ЧК – «карающий меч революции». Риторика в стиле якобинцев любима новыми вождями.
Из дневника Гиппиус: «Газет осталось только две – «Правда» и «Новая жизнь» (газета Горького. – Э.Р.). Рассказывают ужасы о застенке в Петропавловке…»
ЧК, возглавляемая профессиональным революционером поляком Дзержинским, наполняет камеры аристократами, офицерами, бастующими чиновниками. В женских камерах жены и дочери вчерашних вельмож встречаются с проститутками и воровками.

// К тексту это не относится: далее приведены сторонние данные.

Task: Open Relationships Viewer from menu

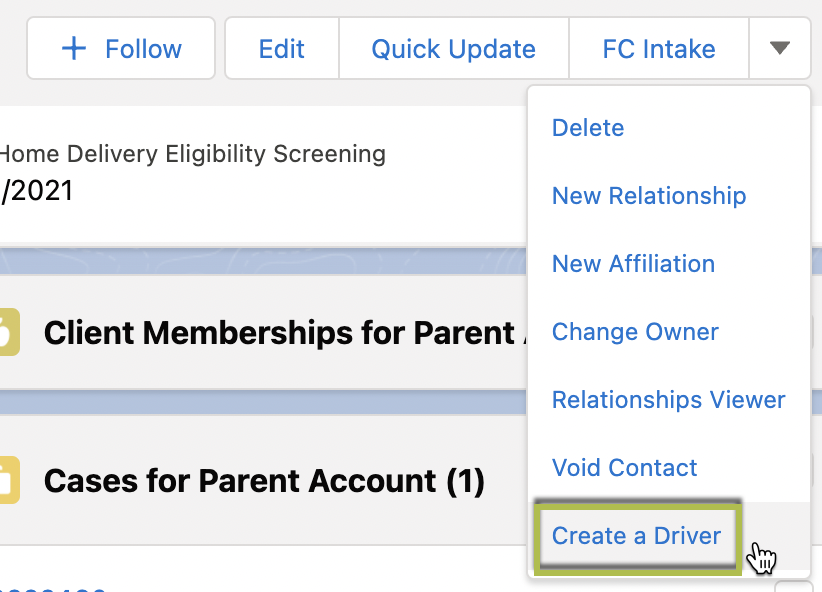Action: [x=668, y=400]
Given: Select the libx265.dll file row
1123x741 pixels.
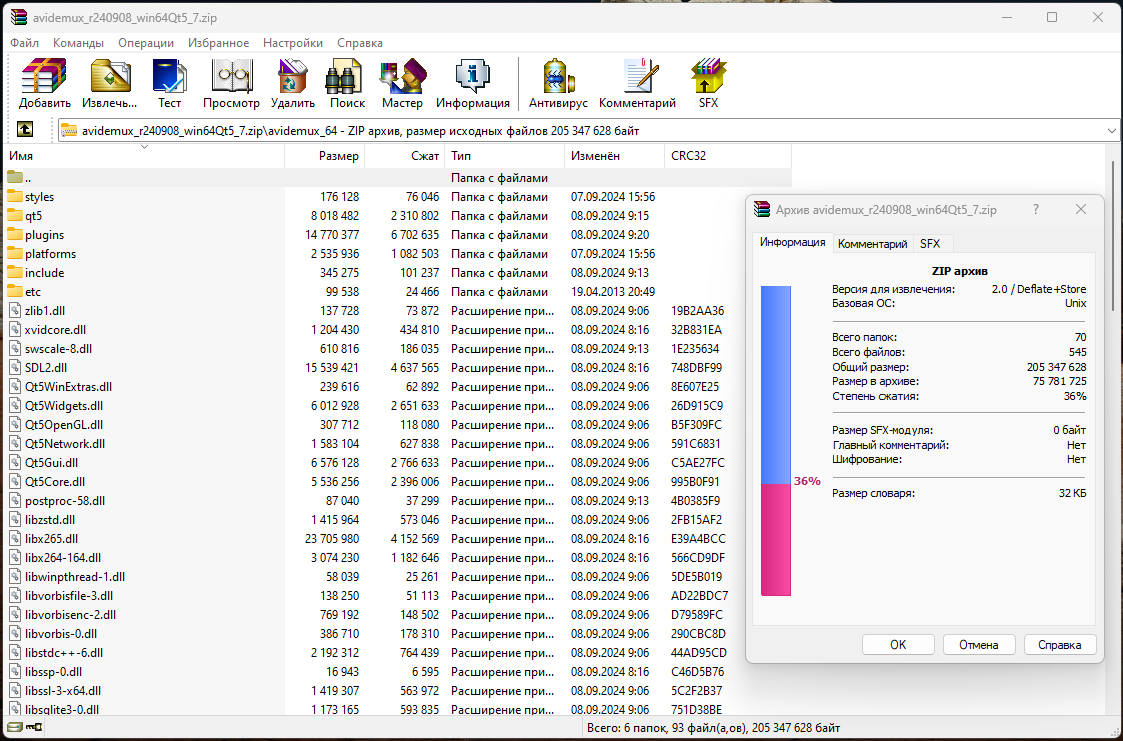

И вот уже возвращаются в новые наркоматы чиновники, испуганные слухами о застенках ЧК. Мятежный Каменев и строптивые комиссары подчиняются воле Вождя. Каменев в который раз повторяет: «Чем дальше, тем больше убеждаюсь: Ильич никогда не ошибается». Но Ленин на пост председателя ЦИК предпочел посадить послушного Свердлова – и могущественный орган Советов окончательно превращается в декорацию при правительстве. С Советами покончено. Править будет партия. И Вождь.
В который раз видит Коба: насилие отлично работает. «Учимся понемногу, учимся»…
Учредительное собрание
Ленинское правительство, тоже называвшееся Временным, обязалось «обеспечить немедленные выборы в Учредительное собрание». На победном Втором съезде Советов Ленин обещал подчиниться результатам грядущих выборов – «воле народных масс».
Коба получает великолепный урок ленинской тактики. Ленин не сомневается в неблагоприятном исходе выборов, но не собирается уступать власть. Впереди маячит разгон первого свободно избранного русского парламента. Но для этого весьма нереволюционного шага Ленин хочет найти революционного союзника. И он предлагает левым эсерам войти в правительство.
Те соглашаются, выставив ряд условий: возвращение свободы печати, запрещение ЧК. Газеты разрешили, но ЧК не запретили. Вместо этого туда ввели самих левых эсеров (на вторые посты). Получили они посты и в правительстве, и тоже – второстепенные.
А потом состоялись выборы в Учредительное собрание. Как и ожидал Ленин, большевики и левые эсеры их проиграли. Но он спокоен: большевики победили в военных гарнизонах обеих столиц. Солдатам нравится власть, при которой можно не воевать, стрелять офицеров, врываться в богатые петербургские квартиры и пьяно митинговать! Пока все решают они – вооруженные собрания солдатских шинелей и матросских бушлатов. Так что все возможности для разгона Учредительного собрания у Ленина есть. Можно действовать.
Коба – за занавесом. Но в разгоне Учредительного собрания виден почерк опытного мастера массовых представлений. Латышские стрелки, солдаты и матросы окружают Таврический дворец. Все улицы заполнены войсками, верными большевикам. Демонстрацию в поддержку парламента обстреливают, как при царизме.
После разгона демонстрации начинается первое заседание. В зале солдатня и матросы изображают зрителей. Крики, свист с мест сопровождают все заседание… И вот уже Ленин с удовлетворением покидает зал. Забавная деталь: одеваясь, он не обнаружил браунинга в кармане пальто – его попросту украли. Таковы были зрители, приглашенные в зал.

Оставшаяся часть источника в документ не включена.